There’s every reason in the world to think TV on the Radio will suck live. For one thing, their records sound too good to pull off on stage. Every track in the band’s catalog so far - especially on their newly released major-label debut Return to Cookie Mountain - is a dense, lush soundscape layered against glassy, repetitive guitar vamps and drums that throb like a heartbeat. Their sound is a brew of shoegazer rock, noise, psychedelia, trip hop, and barbershop harmonies that sounds urgent and dreamy all at once. It's odd music. At times it's instantly gorgeous, at other times it irritates itself into your brain and waits for you to wrap your ears around it, which you will - whether you like it or not. All of this makes for great headphone records, but studio savvy too rarely equals onstage magnetism.

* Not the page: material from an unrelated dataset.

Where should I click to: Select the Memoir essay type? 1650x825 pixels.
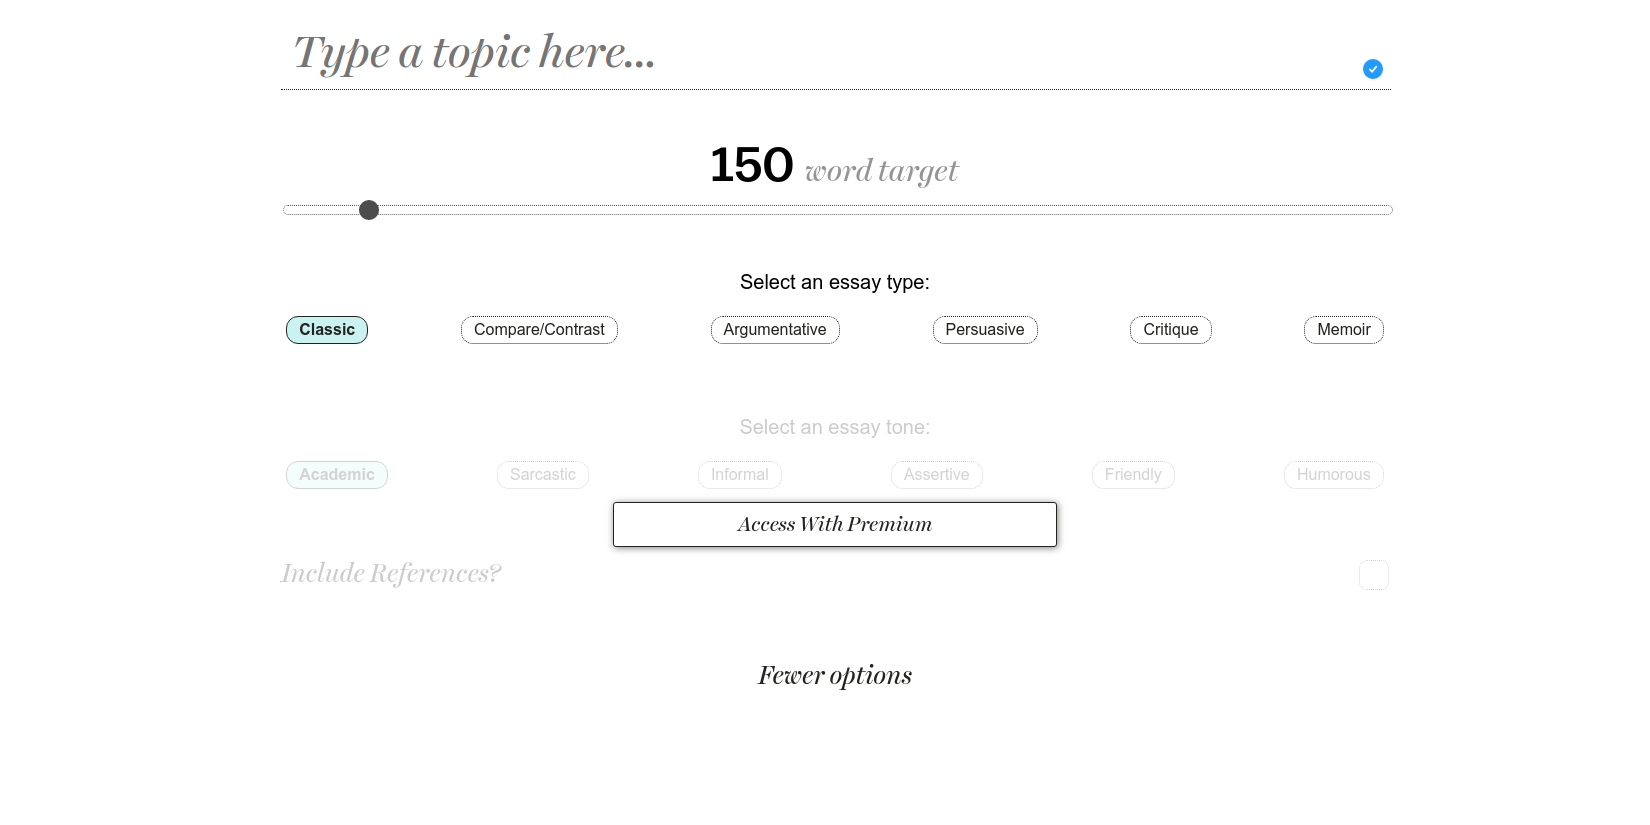pyautogui.click(x=1343, y=330)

In front of a capacity audience at Chicago’s Metro, the band proved to be the exception to the rule. They had the chops to pull off much of the atmosphere that has brought them such acclaim, but, more importantly, they were smart enough to strip most of their arrangements down, making sure the audience felt the songs, instead of slavishly recreating every note from the records.

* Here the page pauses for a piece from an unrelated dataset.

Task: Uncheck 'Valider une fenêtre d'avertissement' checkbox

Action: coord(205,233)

The band’s greatest virtue is that Tunde Adebimpe is their frontman. The indie rock universe is loaded with magnetic vocalists, but few quite like him. His phrasing and rich tones - combined with the upper register harmony of guitarist Kyp Malone - are so distinctive that they become portable, making older songs with more visceral stage arrangements instantly recognizable. This freed the band to air the tunes out and focus on blowing the roof off. Adebimpe wasn’t as much a performer as he was a conduit for the music to pass through on its way to the audience. He danced, and shook, and flailed wildly, as if he had zero control and the crowd ate it up. The shimmers and bumps of TV on the Radio, "Studio Artisans," gave way to the intense celebratory energy of TV on the Radio, "Explosive Live Band".

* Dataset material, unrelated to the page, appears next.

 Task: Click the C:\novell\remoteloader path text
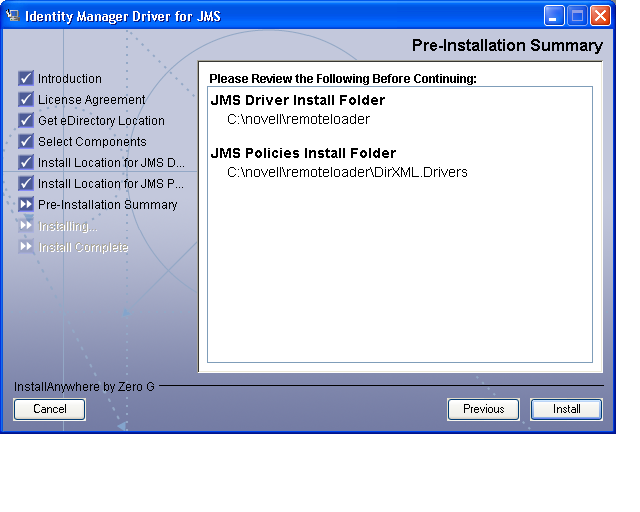pyautogui.click(x=298, y=119)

TV on the Radio’s hold over the room was most evident when opening act Grizzly Bear -a band that has acquired a good studio sense, but didn’t fully connect with the Metro audience - joined them onstage to close the show with Cookie Mountain’s “Let the Devil In”. As they grabbed sleigh bells and tambourines (or whatever else happened to be lying around), they got sucked into the headliner’s vortex, and, by association, they too became electrifying to watch. The show closed out not so much as an indie-rock jam session, but as a testimony of the power of joyful noise.